## Exercise
What lines of the data below hold the string "section"? Copy each one.

################

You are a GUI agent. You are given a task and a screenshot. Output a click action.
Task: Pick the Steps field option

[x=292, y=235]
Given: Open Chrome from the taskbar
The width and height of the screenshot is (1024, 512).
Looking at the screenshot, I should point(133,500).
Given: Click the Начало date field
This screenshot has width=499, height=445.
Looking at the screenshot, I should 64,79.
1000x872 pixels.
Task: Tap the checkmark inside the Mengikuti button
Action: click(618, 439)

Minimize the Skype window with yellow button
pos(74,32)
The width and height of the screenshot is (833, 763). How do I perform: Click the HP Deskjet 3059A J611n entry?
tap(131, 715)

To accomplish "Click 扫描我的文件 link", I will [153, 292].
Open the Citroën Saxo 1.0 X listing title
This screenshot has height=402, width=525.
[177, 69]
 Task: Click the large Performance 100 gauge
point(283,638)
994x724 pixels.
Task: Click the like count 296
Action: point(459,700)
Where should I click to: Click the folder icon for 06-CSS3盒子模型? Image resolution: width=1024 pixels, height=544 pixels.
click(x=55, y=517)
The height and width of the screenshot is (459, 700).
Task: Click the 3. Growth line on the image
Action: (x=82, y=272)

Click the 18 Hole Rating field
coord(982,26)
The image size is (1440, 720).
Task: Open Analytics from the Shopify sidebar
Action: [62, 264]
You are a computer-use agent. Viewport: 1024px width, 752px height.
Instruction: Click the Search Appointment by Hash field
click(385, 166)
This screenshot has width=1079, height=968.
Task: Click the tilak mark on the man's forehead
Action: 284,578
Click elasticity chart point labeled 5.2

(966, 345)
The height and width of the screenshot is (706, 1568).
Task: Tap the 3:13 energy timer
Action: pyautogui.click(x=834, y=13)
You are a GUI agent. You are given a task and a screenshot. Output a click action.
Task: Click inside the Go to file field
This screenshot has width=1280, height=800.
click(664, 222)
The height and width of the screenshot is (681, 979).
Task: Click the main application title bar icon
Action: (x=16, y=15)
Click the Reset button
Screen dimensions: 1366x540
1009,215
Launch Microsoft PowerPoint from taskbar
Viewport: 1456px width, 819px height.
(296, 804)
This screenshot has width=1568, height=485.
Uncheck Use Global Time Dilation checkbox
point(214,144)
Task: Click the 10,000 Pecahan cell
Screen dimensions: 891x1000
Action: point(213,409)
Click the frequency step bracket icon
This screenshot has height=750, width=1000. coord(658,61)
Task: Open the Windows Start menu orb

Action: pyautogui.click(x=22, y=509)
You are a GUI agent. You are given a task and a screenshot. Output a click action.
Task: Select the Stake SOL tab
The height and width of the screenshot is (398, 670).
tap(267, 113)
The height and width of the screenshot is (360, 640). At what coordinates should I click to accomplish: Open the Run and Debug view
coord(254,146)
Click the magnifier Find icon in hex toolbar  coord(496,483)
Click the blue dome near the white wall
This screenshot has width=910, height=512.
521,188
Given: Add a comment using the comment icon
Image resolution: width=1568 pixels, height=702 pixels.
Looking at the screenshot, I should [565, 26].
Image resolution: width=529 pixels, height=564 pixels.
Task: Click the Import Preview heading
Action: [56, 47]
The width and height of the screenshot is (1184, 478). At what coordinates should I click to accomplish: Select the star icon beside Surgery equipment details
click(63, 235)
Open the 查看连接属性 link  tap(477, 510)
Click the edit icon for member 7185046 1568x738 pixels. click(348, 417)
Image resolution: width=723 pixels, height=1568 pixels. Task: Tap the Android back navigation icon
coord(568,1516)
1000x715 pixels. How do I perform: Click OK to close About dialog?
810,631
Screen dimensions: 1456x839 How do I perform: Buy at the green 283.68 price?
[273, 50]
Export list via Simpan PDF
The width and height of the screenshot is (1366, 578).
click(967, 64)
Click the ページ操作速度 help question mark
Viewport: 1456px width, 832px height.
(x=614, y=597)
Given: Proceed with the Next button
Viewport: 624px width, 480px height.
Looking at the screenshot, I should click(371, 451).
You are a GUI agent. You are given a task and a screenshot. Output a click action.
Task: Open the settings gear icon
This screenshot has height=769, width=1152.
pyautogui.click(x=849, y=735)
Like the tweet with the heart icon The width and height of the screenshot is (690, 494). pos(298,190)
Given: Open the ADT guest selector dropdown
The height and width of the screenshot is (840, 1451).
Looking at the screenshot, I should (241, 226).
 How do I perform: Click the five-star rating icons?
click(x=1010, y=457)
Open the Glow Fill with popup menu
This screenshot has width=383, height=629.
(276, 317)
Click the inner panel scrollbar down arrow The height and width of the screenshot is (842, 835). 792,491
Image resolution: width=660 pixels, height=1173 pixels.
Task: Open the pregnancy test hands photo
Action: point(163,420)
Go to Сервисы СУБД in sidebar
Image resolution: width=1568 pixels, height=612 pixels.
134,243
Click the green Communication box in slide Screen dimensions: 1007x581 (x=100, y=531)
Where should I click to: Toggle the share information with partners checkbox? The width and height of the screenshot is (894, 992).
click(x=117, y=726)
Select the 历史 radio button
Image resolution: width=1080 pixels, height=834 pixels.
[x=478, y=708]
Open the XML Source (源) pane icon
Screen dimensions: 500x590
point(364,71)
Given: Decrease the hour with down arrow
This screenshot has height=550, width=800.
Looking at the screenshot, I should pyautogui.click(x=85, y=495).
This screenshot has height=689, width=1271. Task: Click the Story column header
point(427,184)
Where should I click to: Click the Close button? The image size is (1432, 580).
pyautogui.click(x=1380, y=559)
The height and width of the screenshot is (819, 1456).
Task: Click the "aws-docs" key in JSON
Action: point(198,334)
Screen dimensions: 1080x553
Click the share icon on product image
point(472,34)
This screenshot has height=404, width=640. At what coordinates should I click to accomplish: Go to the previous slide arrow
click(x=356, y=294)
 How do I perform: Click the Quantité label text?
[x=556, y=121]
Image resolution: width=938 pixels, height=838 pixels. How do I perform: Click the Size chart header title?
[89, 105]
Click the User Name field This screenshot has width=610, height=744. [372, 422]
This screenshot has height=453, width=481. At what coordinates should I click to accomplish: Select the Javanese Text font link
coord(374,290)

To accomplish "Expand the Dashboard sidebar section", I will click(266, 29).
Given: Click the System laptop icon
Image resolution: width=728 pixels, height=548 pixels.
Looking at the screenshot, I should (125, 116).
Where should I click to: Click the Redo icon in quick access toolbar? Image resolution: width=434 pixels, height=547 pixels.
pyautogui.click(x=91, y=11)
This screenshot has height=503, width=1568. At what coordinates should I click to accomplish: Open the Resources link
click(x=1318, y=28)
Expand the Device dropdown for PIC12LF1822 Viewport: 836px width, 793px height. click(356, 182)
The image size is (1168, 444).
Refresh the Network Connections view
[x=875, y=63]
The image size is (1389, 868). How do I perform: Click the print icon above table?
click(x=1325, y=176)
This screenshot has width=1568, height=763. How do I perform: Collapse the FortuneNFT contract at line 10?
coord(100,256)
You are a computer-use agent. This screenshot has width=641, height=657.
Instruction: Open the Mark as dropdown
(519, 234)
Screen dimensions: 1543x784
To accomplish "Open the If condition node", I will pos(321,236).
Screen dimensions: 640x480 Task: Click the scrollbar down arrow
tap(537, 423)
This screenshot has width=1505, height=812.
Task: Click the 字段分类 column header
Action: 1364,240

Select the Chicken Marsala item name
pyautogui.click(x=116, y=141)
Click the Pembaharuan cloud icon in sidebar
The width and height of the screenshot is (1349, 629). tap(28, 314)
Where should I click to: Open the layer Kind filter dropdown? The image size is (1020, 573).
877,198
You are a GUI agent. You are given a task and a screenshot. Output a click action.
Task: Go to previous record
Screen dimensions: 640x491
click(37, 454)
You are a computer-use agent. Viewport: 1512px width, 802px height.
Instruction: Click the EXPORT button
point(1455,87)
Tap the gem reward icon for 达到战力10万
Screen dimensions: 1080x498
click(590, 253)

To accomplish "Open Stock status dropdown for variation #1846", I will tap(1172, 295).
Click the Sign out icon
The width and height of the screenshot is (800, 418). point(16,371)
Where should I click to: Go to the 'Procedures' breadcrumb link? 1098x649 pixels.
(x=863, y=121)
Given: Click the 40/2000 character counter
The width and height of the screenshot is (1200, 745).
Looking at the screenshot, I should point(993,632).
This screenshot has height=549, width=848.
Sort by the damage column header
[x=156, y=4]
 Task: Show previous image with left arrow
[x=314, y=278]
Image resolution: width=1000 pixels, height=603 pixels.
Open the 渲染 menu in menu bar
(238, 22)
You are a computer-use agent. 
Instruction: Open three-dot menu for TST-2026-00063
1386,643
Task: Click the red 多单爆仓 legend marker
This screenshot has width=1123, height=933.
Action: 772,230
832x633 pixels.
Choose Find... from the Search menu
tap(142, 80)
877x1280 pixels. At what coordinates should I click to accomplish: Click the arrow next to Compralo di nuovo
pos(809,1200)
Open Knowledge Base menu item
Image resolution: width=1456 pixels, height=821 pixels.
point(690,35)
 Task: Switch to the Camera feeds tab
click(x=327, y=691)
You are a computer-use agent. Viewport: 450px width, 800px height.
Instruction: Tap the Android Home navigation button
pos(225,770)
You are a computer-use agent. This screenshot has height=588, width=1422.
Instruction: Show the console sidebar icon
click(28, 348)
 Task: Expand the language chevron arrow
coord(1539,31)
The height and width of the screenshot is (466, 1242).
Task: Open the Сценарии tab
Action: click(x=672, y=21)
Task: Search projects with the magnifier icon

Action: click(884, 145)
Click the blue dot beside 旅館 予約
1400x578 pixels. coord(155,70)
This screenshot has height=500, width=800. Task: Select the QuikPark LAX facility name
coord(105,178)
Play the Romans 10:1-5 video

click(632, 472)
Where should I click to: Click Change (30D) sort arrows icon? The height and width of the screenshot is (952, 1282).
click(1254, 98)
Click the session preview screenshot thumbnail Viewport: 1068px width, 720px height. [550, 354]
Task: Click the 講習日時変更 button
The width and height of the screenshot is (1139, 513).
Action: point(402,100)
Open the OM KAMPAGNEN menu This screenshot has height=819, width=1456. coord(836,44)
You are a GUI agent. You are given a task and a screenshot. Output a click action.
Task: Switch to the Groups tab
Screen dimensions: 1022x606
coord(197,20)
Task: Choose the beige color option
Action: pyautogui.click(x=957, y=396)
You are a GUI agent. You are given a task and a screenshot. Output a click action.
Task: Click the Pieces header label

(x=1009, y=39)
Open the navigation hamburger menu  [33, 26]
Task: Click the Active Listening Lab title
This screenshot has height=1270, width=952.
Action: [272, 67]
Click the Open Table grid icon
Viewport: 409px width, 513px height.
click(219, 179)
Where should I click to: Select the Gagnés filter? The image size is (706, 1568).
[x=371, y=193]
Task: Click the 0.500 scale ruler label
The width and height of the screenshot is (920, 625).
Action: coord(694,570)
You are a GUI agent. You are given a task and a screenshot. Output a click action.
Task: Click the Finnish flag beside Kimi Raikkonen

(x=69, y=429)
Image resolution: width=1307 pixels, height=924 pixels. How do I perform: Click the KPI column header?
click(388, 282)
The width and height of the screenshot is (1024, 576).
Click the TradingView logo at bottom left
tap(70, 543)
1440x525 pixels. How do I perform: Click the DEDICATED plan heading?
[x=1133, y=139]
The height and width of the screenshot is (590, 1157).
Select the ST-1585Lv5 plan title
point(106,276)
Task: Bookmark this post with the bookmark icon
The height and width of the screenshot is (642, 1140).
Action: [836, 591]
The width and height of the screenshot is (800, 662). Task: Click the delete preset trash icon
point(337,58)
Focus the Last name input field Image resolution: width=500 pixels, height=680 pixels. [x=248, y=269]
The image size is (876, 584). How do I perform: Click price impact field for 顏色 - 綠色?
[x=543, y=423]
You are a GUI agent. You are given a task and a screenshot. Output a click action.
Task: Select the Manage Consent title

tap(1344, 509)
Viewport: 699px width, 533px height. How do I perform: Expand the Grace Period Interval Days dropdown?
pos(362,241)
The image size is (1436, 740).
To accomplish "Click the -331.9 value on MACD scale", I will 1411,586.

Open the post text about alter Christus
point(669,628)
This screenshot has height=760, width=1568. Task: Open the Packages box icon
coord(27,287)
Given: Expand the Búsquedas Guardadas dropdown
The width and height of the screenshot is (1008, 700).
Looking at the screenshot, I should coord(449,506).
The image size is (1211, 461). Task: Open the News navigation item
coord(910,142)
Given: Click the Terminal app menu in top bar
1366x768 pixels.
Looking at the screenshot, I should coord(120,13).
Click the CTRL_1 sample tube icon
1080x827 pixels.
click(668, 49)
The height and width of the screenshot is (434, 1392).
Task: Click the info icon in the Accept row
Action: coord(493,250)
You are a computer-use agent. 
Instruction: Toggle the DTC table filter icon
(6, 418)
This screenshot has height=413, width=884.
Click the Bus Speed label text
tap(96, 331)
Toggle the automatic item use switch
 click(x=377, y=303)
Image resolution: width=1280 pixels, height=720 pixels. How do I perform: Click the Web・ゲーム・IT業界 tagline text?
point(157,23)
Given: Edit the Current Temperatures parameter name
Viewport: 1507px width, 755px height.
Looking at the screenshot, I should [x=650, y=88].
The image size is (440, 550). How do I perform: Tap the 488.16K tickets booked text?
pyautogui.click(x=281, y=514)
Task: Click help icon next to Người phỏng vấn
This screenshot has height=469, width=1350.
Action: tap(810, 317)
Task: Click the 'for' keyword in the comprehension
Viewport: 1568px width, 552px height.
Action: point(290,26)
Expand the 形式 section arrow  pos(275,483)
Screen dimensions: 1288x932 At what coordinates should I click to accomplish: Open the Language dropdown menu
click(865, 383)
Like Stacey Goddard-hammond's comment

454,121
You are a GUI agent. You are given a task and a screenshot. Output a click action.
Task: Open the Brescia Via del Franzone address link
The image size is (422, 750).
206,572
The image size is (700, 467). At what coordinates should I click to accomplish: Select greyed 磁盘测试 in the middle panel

################

## Response area
To accomplish "Expand the Dashboard sidebar section", I will click(266, 29).
Expand the 形式 section arrow  pos(275,483)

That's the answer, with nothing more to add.